Existe suficiente evidencia empírica de que esta estrategia de guerra ha
sido incapaz de disuadir al “enemigo” como se lo propuso. Todo lo contrario,
cada vez se comenten más delitos violentos. Según el Índice de víctimas
visibles e invisibles de delitos graves, estudio de México Evalúa, las tasas de
homicidio, secuestro y extorsión han aumentado significativamente durante el
sexenio de Calderón. Así, según dicho centro, el promedio mensual de homicidios
aumentó 25.4% del sexenio de Fox al de Calderón.

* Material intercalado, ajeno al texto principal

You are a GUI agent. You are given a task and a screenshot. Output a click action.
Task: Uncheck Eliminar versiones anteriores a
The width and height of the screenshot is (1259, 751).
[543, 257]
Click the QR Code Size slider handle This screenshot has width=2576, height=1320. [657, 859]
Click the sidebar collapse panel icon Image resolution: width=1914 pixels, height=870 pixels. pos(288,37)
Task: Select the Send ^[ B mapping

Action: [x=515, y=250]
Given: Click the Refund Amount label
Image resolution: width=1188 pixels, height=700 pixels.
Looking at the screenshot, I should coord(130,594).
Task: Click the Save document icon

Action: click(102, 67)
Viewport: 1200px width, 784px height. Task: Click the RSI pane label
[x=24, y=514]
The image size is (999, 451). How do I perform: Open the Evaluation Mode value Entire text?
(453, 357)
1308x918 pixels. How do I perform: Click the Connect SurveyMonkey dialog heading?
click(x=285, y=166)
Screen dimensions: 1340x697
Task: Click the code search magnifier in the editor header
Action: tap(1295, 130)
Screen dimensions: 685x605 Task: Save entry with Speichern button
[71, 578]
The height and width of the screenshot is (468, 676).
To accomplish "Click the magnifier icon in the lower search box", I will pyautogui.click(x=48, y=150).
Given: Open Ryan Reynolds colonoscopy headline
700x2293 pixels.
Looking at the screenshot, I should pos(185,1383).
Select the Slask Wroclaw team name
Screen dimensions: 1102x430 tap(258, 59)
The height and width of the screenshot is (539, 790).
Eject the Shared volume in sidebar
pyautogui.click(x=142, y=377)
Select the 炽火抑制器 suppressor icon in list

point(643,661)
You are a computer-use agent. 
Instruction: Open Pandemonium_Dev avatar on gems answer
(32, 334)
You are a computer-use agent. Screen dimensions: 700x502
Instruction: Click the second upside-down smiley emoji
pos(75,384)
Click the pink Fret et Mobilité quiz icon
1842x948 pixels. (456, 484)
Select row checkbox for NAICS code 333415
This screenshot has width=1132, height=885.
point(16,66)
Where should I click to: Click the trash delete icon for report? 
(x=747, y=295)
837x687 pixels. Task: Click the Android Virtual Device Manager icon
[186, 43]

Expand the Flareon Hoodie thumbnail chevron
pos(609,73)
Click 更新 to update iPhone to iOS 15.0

En el caso de las denuncias
por secuestro, el aumento del promedio mensual ha sido de 82.9%. Finalmente,
tratándose de las denuncias por extorsión, del sexenio de Zedillo al de
Calderón ha habido un aumento de 208.6% en promedio mensual (México
Evalúa, Índice de víctimas visibles e invisibles de delitos graves,
agosto de 2011, pág. 6 y 7).
Hay quienes sostienen que ello es un fenómeno normal y que solo indica
el tamaño de la “densidad criminal” que estaba escondida dada la falta de
decisión política de los gobiernos anteriores para “combatir” a los criminales
(véase Joaquín Villalobos, “Nuevos mitos de la guerra contra el narco”, Nexos,
enero de 2012). No estoy de acuerdo. Yo creo que hay algo profundamente
equivocado en esta estrategia: el fenómeno delictivo no se enfrenta con una
estrategia de guerra, sino con la ley y las instituciones de procuración e
impartición de justicia. Es la ley, y no la coacción, lo que diferencia al
Estado de los delincuentes.
Si nos tomamos en serio lo que significa un Estado de derecho, es a
través de un juicio, con determinadas características, que se puede conocer y
definir quién cometió un delito y quién es inocente. En una estrategia de
guerra, en cambio, como ya señalé, los culpables están definidos no por la ley,
sino por un discurso maniqueo de buenos contra malos en los que ya se
sabe a priori quien es quien.
Existen al menos tres funciones básicas que debería desempeñar nuestro
sistema de procuración e impartición de justicia en un contexto como el que
estamos viviendo, y que no desempeña:
1. Ser la fuente de legitimidad de la acción de policías y militares,
pues son los jueces quienes pueden garantizar que dichas acciones se hagan de
acuerdo a la ley y no por razones de venganza o miedo.
2. Aplicar la ley a quienes cometieron un delito, pues solo a través de
la acción de ministerios públicos y jueces se puede terminar con este discurso
maniqueo de buenos vs. malos y juzgar y meter a la cárcel a
quien es responsable de la comisión de un delito.
3. Controlar el abuso de poder, pues son los jueces y los MP los
encargados de perseguir y castigar las arbitrariedades que policías y militares
puedan cometer contra los ciudadanos, incluidos, obviamente, los presuntos
responsables.
Sin estos tres ingredientes en una estrategia de seguridad no hay forma
de reestablecer la paz y ni la autoridad del Estado.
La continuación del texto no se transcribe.